The effects of homelessness, meanwhile, can quickly compound the ailments that make caring for older people more difficult. Research consistently shows that living without permanent shelter can accelerate the aging process. One study conducted in Oakland, California, found that research participants who were unhoused were more likely to suffer from falls, incontinence and cognitive and vision impairments than housed people who were 20 years older.
“Homeless older adults tend to have even more chronic conditions than the average older adults,” said Angela Smith-Dieng, the adult services director at the Vermont Department for Disabilities, Aging and Independent Living. “So they may be dealing with multiple chronic conditions that just exacerbates the challenges in finding an appropriate housing placement.”
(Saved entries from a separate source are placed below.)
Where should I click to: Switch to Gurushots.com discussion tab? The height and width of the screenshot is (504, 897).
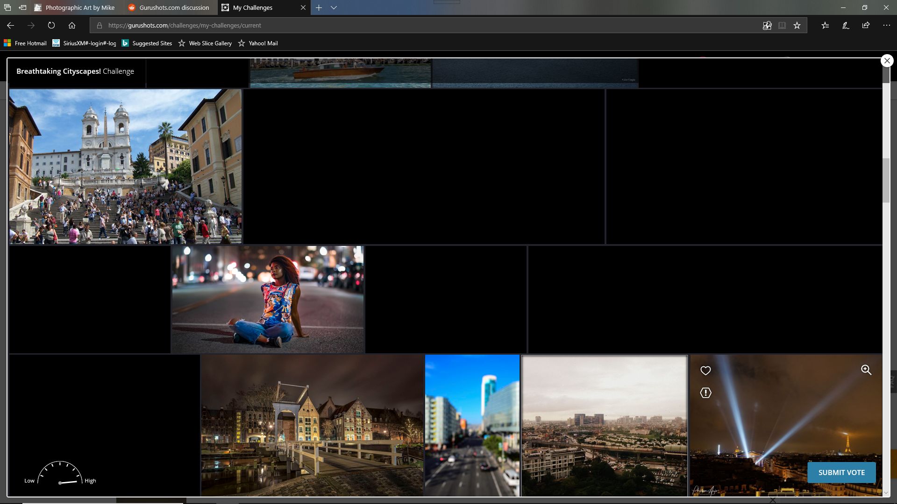(174, 7)
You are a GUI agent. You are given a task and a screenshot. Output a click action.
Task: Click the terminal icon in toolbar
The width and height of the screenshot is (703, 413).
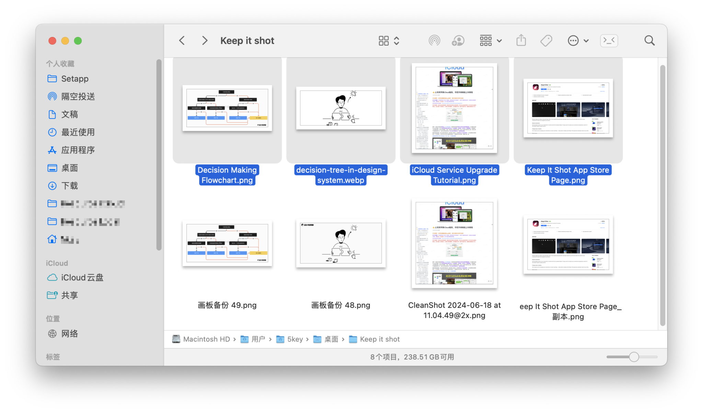(609, 41)
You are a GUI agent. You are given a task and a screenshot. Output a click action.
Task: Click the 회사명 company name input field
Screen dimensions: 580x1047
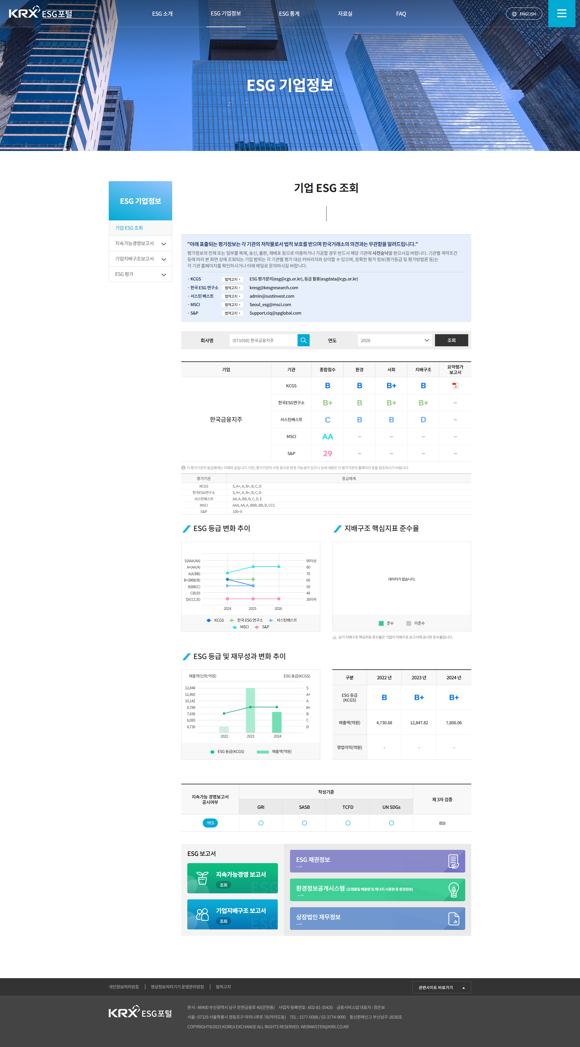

The scarcity of beds in assisted living and nursing homes — stemming largely from staffing shortages — is well-documented and compounds the problem. Vermont legislators significantly increased Medicaid reimbursement rates to such facilities in the most recent state budget in hopes of alleviating the problem.
But advocates and service providers say it’s also more complicated.
Private facilities can choose who to serve, and will often pass on individuals with difficult backgrounds. So while waitlists are long, some people never advance in line. Calderara, from Capstone, told lawmakers last week about one of the agency’s clients, who had recently died. The man, who required a wheelchair, had frequently been in and out of the hospital, and always discharged back into homelessness.
“Nursing homes would not take him because of his history of cocaine use — even though he was clean,” she said. “He passed away at a friend’s house.”
Mike Ohler, the director of resident services and homelessness prevention at the Champlain Housing Trust, an affordable housing provider in Chittenden County, said some facilities will even decline to accept individuals even if they are simply too sick or frail to plausibly repeat the behavior that got them in trouble earlier in their life.
“There’s a huge, huge need for a type of facility where people that don’t have, you know, sparkling histories would be able to go and be taken care of,” he said.
Some facilities do take a more inclusive approach, Ohler said, citing Cathedral Square, which builds affordable and supportive-living facilities in northwestern Vermont, as one example. But such places remain in the minority.
“There’s just not enough of it,” he said.
In Berlin, DeAngelis hopes to develop an in-town parcel owned by the shelter network, with an eye toward his aging clientele. He said he’d like to create a medical respite program on the site, if he can cobble together the necessary financing and community partners.
It’s a model that Capstone also pitched to lawmakers earlier this month: one that aims to serve people who can’t be discharged from hospitals because they have nowhere to go by giving them a place to safely convalesce.
But even as central Vermont contemplates opening such a program, another has shuttered in Chittenden County. A seven-bed respite program run by the Community Health Centers in Burlington, with funding from the University of Vermont Medical Center, quietly closed a few months ago.
“Both UVMMC and CHC recognized that the model we had developed could not meet the increasing medical and mental health needs of patients in that original setting,” Kimberly Anderson, the director of development and communications for the Community Health Centers, wrote in an email. “This group of partners agreed that a higher number of people could be served if this program were reimagined, as this was a medical respite program and not permanent housing.”
She said UVMMC “is working hard to reassess the most appropriate next steps” and referred a reporter to the medical center. Its spokesperson, Neal Goswami, said “conversations will continue” about “what the best path forward is.”